I want to set dropout to be 0.5 in all the different layers. Starting from the first layer when I do : model_ft._modules["pos_drop"] = nn.Dropout(0.5, inplace=True), it works for the first instance of the dropout but when I want to do the same thing for the second dropout and I try model_ft._modules["blocks"].attn.proj_drop = nn.Dropout(0.5, inplace=True), it throws an error.

The real problem is that I don’t know how to access the dropout layers in the network and set them all to non-zero values.

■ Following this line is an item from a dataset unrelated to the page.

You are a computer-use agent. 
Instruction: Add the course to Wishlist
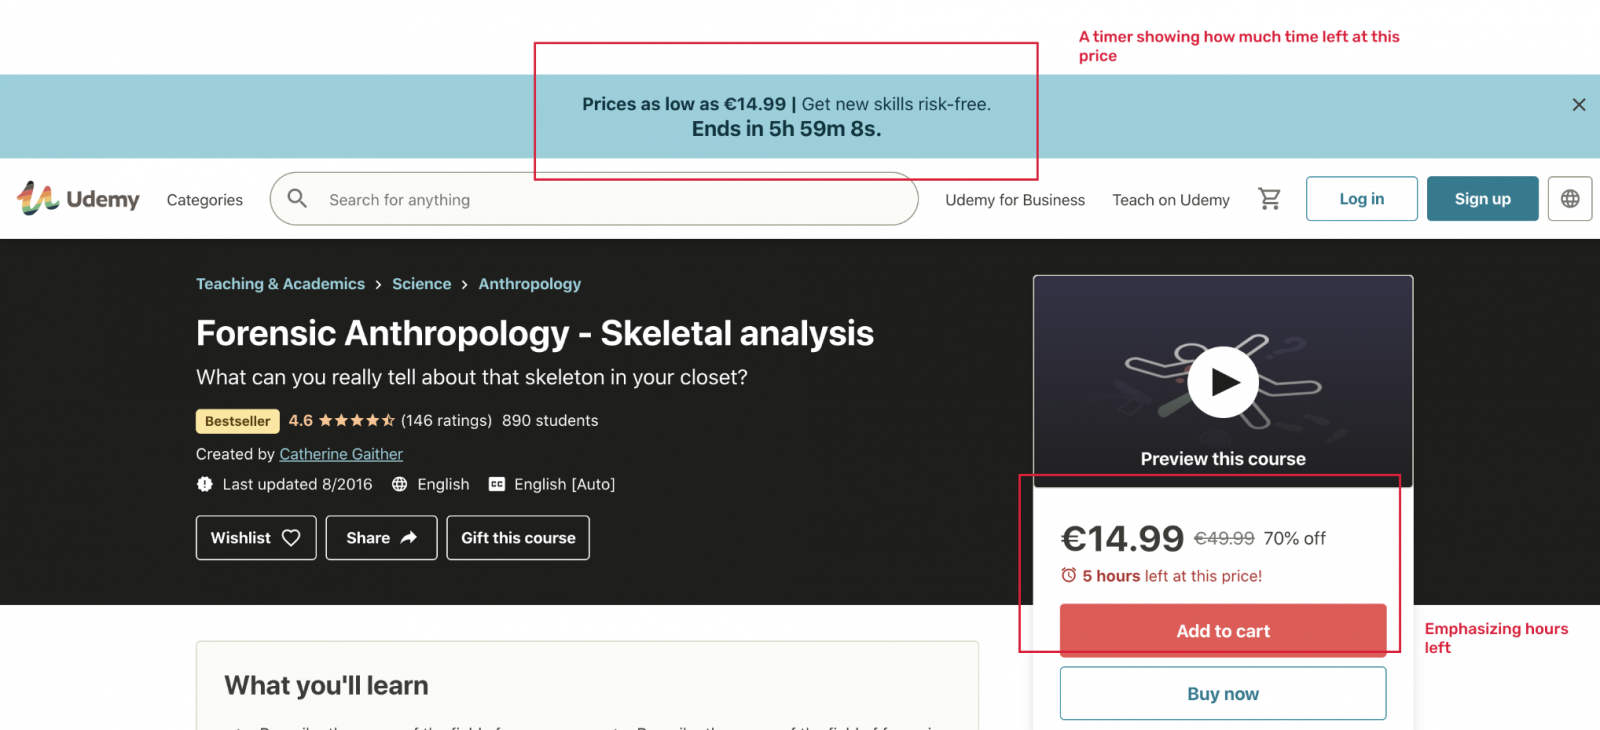(255, 537)
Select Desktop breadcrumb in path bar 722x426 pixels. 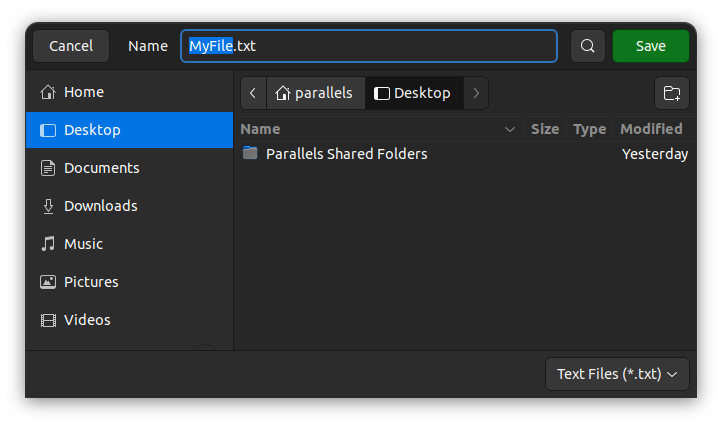point(413,93)
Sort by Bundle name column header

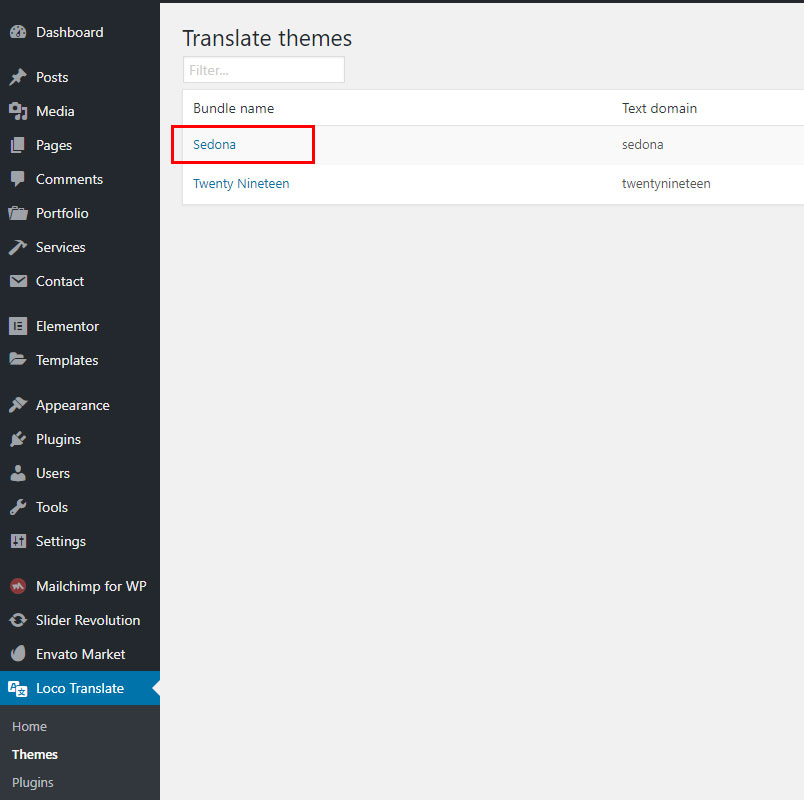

I would be very thankful to you if you could help me with how to access the different layers of the model and set dropout to be true in all of them.

You could use model.apply to iterate all modules, check if the current module is an nn.Dropout, and change the p value as seen here:

class MyModel(nn.Module):
    def __init__(self):
        super().__init__()
        self.fc1 = nn.Linear(10, 10)
        self.drop1 = nn.Dropout(p=0.0)
        self.fc2 = nn.Linear(10, 10)
        self.drop2 = nn.Dropout(p=0.0)
        self.fc3 = nn.Linear(10, 10)
        self.drop3 = nn.Dropout(p=0.0)
        
model = MyModel()
print(model)

def set_dropout_p(m, p):
    if isinstance(m, nn.Dropout):
        m.p = p

model.apply(lambda m: set_dropout_p(m, p=0.5))
print(model)
1 Like

YOU ARE A GOD ! Thank you so much it worked!
:om:

1 Like